WHAT IS EXPECTED | Reproduce the records without any change, taking only the part that opens at the start of the records and closes with the line containing "should pyautogui.click(x=701, y=352).".

MATERIAL SUPPLIED |

Begin

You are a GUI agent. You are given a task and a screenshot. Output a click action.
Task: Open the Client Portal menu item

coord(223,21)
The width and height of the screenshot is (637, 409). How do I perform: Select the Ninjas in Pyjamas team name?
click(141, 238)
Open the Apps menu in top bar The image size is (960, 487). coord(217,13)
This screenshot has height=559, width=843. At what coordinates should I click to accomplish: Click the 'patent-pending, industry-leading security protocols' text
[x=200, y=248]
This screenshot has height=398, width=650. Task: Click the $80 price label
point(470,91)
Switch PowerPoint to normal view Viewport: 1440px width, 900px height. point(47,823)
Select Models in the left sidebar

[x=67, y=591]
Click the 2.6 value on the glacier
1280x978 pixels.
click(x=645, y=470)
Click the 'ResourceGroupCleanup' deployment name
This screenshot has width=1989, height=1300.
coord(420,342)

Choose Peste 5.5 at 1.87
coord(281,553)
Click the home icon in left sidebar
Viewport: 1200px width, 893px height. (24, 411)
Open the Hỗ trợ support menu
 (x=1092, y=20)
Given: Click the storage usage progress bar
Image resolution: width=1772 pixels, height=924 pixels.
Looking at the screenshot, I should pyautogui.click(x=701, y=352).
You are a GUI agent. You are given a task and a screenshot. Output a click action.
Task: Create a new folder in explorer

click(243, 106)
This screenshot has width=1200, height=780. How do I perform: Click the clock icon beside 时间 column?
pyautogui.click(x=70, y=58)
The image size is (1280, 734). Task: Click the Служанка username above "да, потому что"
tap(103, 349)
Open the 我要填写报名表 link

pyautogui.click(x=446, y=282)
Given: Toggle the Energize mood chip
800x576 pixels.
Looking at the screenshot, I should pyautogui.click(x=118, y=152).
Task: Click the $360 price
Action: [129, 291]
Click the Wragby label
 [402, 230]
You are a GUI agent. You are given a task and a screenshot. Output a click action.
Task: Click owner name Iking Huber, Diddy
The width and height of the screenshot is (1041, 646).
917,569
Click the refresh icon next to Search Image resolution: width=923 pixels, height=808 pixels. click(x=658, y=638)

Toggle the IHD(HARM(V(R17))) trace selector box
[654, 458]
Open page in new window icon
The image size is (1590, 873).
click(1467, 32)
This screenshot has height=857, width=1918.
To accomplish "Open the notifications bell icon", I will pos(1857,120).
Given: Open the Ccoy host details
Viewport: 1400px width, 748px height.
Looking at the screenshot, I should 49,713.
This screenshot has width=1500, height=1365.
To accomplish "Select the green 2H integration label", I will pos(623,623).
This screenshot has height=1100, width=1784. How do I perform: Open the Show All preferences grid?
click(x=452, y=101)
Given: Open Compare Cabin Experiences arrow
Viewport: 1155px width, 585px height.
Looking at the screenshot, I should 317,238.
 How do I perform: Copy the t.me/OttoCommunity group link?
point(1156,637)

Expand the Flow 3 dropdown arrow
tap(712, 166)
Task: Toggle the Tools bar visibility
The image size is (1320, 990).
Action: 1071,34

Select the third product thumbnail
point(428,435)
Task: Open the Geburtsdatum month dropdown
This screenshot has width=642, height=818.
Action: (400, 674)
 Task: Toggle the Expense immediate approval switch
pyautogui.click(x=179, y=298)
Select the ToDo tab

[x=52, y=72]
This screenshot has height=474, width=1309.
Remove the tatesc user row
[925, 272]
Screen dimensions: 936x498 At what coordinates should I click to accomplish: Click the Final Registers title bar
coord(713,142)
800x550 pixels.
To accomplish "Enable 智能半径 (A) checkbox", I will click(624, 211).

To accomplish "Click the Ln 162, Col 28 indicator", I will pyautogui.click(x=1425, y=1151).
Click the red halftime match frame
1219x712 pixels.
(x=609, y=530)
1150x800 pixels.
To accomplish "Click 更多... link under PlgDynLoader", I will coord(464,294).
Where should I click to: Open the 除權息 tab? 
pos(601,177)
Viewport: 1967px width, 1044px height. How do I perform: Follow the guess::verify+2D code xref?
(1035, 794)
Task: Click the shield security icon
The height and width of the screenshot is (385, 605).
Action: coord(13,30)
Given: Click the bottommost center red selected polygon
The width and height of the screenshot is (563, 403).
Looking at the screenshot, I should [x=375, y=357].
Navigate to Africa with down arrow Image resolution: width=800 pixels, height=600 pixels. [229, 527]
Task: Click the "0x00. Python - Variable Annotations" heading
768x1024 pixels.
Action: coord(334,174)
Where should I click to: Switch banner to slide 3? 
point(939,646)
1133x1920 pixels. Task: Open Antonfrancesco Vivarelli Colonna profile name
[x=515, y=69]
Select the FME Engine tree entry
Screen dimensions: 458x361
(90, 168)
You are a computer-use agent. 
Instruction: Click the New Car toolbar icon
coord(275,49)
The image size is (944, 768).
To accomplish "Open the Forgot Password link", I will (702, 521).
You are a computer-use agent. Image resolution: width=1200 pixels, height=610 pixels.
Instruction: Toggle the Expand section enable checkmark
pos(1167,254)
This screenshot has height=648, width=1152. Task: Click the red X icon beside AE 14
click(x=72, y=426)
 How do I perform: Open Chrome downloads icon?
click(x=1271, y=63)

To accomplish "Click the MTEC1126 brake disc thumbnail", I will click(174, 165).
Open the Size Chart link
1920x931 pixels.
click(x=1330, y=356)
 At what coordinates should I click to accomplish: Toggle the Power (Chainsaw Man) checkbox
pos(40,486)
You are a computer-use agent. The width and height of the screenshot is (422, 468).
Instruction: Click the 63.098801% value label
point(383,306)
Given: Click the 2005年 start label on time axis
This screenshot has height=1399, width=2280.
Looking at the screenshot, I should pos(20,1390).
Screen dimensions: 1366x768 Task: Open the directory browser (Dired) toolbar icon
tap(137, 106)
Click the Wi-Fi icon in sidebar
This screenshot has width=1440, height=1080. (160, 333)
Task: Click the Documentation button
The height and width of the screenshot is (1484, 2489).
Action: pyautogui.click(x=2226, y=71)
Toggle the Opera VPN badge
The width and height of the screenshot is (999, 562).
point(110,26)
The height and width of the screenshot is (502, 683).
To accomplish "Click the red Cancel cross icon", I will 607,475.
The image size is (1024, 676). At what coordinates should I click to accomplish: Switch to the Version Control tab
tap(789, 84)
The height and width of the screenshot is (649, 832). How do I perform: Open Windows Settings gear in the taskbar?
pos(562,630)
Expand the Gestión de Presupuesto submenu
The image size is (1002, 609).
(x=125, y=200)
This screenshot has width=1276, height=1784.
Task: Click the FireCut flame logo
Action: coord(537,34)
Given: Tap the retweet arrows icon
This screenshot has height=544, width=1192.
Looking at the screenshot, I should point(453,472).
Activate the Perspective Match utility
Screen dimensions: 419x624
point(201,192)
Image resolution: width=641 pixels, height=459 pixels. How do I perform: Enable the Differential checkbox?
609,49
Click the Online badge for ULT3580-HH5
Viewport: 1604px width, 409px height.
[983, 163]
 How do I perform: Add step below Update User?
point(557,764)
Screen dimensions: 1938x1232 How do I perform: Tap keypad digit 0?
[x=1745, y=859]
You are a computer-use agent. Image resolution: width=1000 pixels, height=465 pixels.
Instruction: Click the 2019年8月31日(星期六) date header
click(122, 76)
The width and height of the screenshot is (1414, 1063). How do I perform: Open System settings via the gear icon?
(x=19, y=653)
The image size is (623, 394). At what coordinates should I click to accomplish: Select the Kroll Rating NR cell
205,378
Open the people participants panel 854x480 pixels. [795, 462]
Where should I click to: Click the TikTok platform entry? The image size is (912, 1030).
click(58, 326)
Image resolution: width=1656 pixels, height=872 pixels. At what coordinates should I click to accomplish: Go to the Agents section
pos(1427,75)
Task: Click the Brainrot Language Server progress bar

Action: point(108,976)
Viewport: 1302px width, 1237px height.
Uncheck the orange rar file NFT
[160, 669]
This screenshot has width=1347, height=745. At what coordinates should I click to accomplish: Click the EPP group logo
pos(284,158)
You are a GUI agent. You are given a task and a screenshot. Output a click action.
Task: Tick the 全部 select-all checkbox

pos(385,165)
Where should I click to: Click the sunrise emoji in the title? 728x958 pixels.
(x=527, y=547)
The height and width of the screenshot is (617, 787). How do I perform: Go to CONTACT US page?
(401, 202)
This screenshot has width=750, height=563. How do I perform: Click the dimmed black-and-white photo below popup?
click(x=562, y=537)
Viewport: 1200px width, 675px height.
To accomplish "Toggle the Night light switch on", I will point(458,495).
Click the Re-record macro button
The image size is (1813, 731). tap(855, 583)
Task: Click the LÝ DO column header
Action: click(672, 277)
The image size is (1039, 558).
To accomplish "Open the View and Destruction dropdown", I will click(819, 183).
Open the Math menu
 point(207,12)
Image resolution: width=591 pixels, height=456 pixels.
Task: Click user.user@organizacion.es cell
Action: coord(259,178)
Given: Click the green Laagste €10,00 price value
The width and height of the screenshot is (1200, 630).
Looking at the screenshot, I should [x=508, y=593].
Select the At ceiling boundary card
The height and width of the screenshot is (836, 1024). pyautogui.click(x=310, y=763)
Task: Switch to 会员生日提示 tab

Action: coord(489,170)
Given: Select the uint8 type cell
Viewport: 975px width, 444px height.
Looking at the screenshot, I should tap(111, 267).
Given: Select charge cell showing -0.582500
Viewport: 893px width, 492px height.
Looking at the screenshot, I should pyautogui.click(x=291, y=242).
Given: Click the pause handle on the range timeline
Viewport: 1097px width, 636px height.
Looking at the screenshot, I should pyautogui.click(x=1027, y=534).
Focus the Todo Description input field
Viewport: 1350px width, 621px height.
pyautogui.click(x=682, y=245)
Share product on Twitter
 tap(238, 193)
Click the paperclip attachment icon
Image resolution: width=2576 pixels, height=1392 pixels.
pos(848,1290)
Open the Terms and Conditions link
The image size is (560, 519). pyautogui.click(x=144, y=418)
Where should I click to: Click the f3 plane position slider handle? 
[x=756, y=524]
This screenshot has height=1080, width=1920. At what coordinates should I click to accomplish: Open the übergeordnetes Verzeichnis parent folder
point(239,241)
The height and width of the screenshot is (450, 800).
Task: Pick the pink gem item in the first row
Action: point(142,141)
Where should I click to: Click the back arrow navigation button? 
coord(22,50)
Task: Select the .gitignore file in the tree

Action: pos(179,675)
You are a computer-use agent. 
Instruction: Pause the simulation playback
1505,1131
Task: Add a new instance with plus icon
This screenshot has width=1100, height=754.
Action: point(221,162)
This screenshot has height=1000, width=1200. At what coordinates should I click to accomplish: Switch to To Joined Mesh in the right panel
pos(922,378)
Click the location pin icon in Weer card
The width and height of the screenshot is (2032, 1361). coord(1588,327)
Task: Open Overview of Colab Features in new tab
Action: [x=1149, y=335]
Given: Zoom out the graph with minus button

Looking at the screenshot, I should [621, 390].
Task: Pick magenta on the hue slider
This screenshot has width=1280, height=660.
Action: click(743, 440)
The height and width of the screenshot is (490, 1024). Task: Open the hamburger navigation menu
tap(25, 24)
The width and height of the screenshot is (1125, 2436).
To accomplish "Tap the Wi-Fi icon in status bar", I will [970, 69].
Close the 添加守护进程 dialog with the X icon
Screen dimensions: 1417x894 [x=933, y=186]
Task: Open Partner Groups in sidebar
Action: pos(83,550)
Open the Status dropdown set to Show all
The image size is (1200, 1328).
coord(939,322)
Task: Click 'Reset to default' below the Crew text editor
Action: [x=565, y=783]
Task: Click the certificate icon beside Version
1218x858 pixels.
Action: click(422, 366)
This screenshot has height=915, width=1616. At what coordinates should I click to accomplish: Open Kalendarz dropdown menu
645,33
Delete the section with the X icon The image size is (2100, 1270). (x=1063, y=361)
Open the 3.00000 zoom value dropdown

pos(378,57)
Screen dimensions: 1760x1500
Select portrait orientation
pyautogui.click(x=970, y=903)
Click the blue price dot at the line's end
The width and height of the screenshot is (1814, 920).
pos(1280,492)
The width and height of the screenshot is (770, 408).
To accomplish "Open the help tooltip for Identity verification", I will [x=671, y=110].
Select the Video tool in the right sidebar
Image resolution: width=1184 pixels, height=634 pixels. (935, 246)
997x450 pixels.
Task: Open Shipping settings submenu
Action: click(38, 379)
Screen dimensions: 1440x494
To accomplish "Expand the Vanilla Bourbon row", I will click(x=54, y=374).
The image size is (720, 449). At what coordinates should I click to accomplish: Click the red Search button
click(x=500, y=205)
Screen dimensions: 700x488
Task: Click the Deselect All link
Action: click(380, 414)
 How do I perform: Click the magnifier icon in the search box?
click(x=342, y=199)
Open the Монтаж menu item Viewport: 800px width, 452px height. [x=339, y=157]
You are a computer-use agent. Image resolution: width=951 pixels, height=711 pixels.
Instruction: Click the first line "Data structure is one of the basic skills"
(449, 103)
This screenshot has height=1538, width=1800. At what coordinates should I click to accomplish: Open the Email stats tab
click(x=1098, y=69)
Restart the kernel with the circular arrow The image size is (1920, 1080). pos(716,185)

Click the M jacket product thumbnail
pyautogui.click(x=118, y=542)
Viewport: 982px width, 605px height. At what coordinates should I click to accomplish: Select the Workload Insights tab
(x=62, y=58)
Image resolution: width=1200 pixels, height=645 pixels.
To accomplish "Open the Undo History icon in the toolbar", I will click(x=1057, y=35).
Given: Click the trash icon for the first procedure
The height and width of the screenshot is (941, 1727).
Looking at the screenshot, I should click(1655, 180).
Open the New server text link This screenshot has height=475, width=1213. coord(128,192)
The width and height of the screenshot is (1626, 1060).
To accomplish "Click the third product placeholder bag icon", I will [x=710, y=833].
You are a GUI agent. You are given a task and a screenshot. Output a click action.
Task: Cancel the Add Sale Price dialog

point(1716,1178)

End

TASK RESPONSE |
You are a GUI agent. You are given a task and a screenshot. Output a click action.
Task: Open the Client Portal menu item

coord(223,21)
The width and height of the screenshot is (637, 409). How do I perform: Select the Ninjas in Pyjamas team name?
click(141, 238)
Open the Apps menu in top bar The image size is (960, 487). coord(217,13)
This screenshot has height=559, width=843. At what coordinates should I click to accomplish: Click the 'patent-pending, industry-leading security protocols' text
[x=200, y=248]
This screenshot has height=398, width=650. Task: Click the $80 price label
point(470,91)
Switch PowerPoint to normal view Viewport: 1440px width, 900px height. point(47,823)
Select Models in the left sidebar

[x=67, y=591]
Click the 2.6 value on the glacier
1280x978 pixels.
click(x=645, y=470)
Click the 'ResourceGroupCleanup' deployment name
This screenshot has width=1989, height=1300.
coord(420,342)

Choose Peste 5.5 at 1.87
coord(281,553)
Click the home icon in left sidebar
Viewport: 1200px width, 893px height. (24, 411)
Open the Hỗ trợ support menu
 (x=1092, y=20)
Given: Click the storage usage progress bar
Image resolution: width=1772 pixels, height=924 pixels.
Looking at the screenshot, I should pyautogui.click(x=701, y=352).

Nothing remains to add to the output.